Make no mistake here: Newton was sensational Sunday in a 30-28 loss to an undefeated Falcons squad that has all sorts of swagger and recently has had the Panthers' number. He moved the ball, he pierced the field with his runs, and he brought his team back from a 10-point, third-quarter hole with a 36-yard touchdown pass to Kealoha Pilares with 11:18 left on the clock.
That they did is credit to quarterback Matt Ryan and wide receiver Roddy White; that the 40-yard field goal sailed true is thanks to kicker Matt Bryant. But here is this image, of the always nattily dressed Newton stepping to a podium, heavy-footed and with a sigh, apologizing to his teammates and fans.
"We're going to be in games like this going forward," Newton said.

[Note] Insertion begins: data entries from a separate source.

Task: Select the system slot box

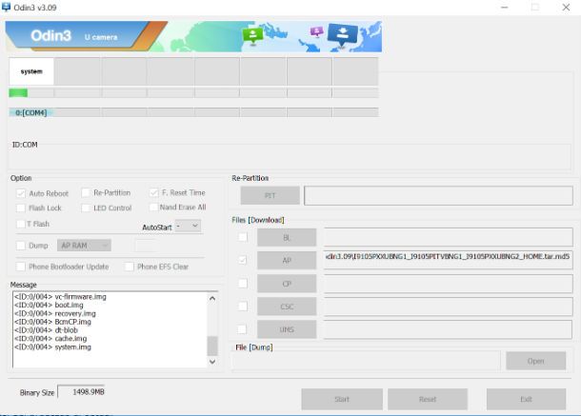Action: [31, 71]
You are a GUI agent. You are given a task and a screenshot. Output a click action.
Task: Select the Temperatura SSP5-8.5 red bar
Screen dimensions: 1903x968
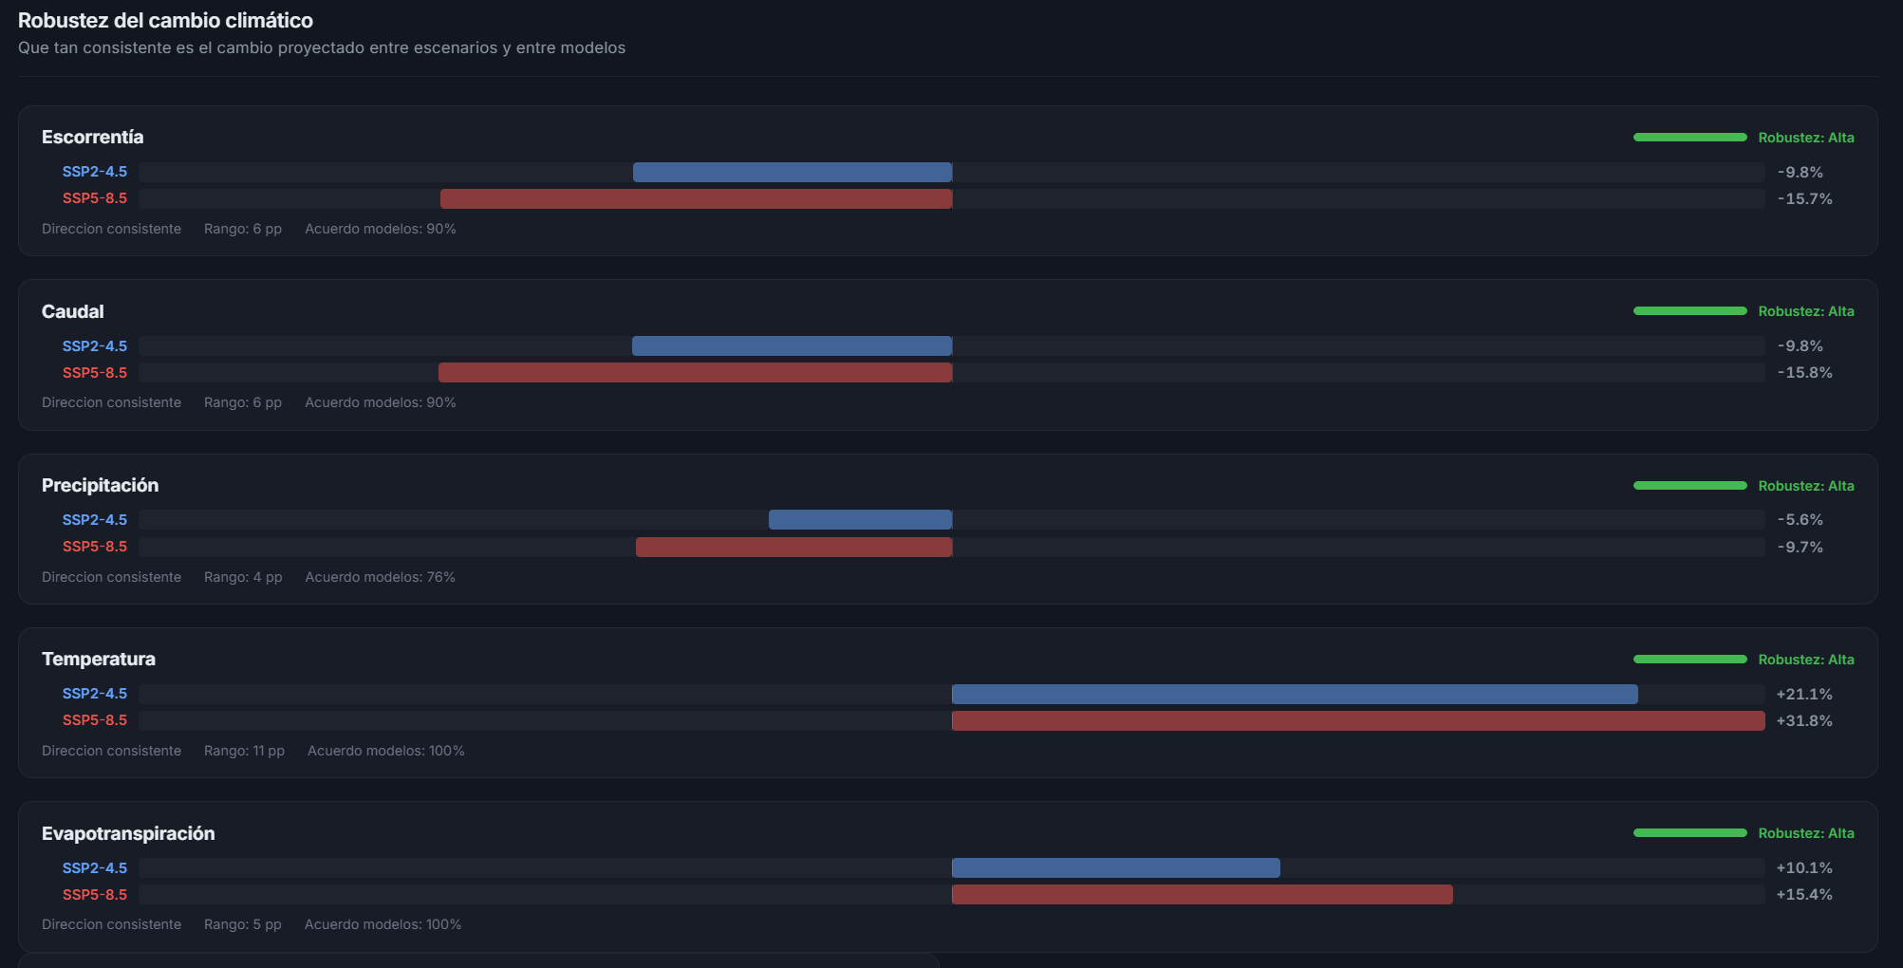coord(1358,720)
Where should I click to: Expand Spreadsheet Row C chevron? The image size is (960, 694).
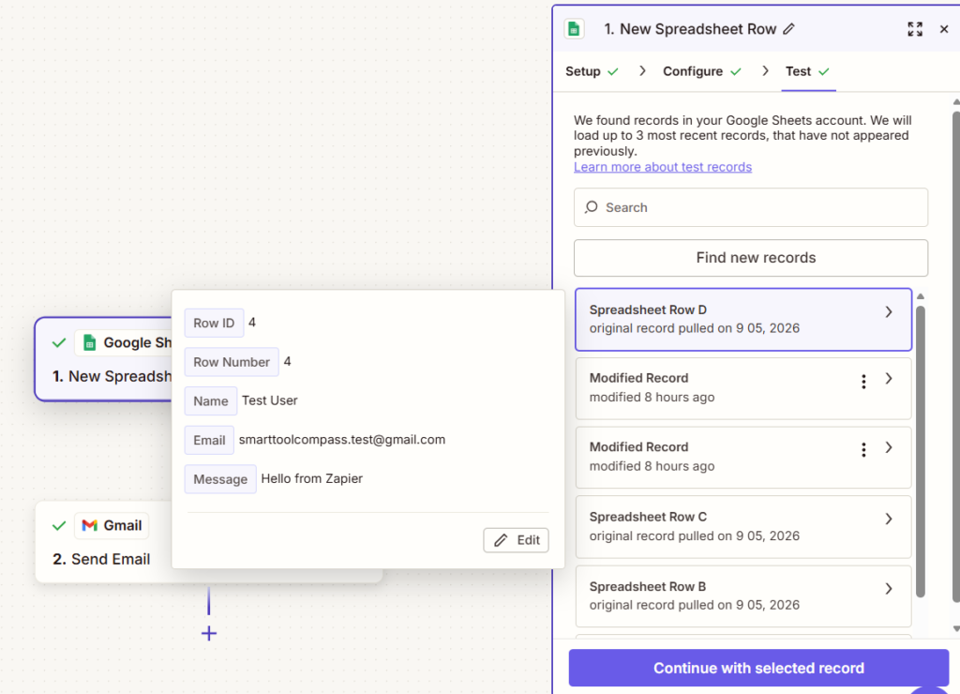[889, 519]
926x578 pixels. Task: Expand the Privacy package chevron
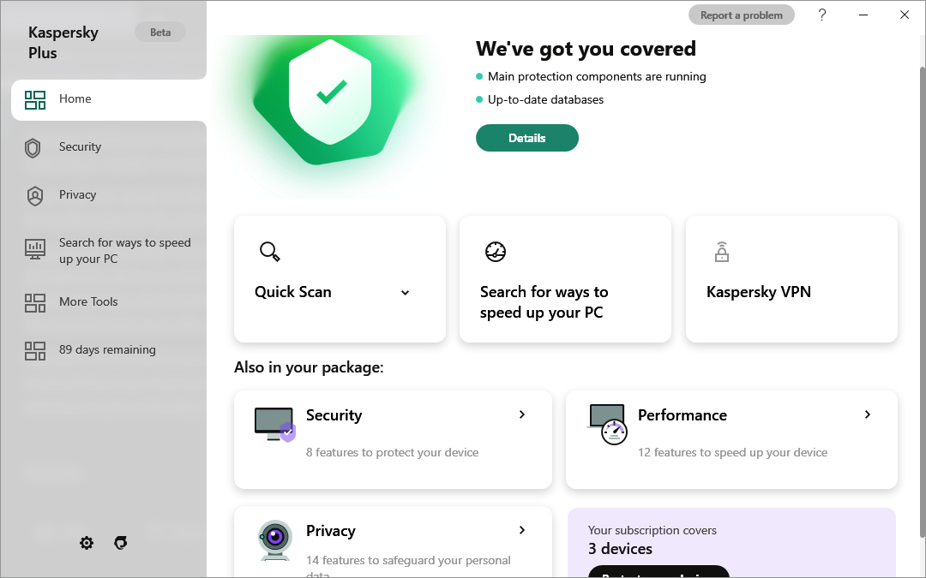(x=522, y=530)
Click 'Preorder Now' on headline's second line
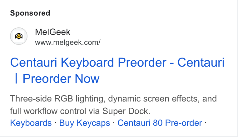238x137 pixels. tap(61, 78)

And his response will be dissected after every one that comes in the next little bit. Does the downtrodden, solitary walk to the bus show Newton's heart and his sincere hurt at losing? Does the devastatingly alone pose at his locker show he doesn't yet know how to rally his team?
Newton arrived in Atlanta after a particularly rough 10 days. His demeanor in a blowout loss to the Giants was questioned, the Charlotte Observer mocked his post-touchdown preening and Steve Smith -- a man whom Falcons defensive coordinator Mike Nolan called the NFL's most competitive -- openly said he lit into him. The Falcons believed they could get into Newton's head Sunday, and yet it sure didn't look like they did.
And so now the outsiders, the fans, all of us try to understand what is in Newton's head. And how it affects his team. Newton did a lot of throat-clearing and looking down in Sunday's post-game presser, but he also acknowledged, "I put a lot of pressure on myself."
He can't be someone he's not. He can't mask his true emotion. Perhaps he can recognize that losses happen in the NFL -- and how he responds to them just might be how his team responds to them, too.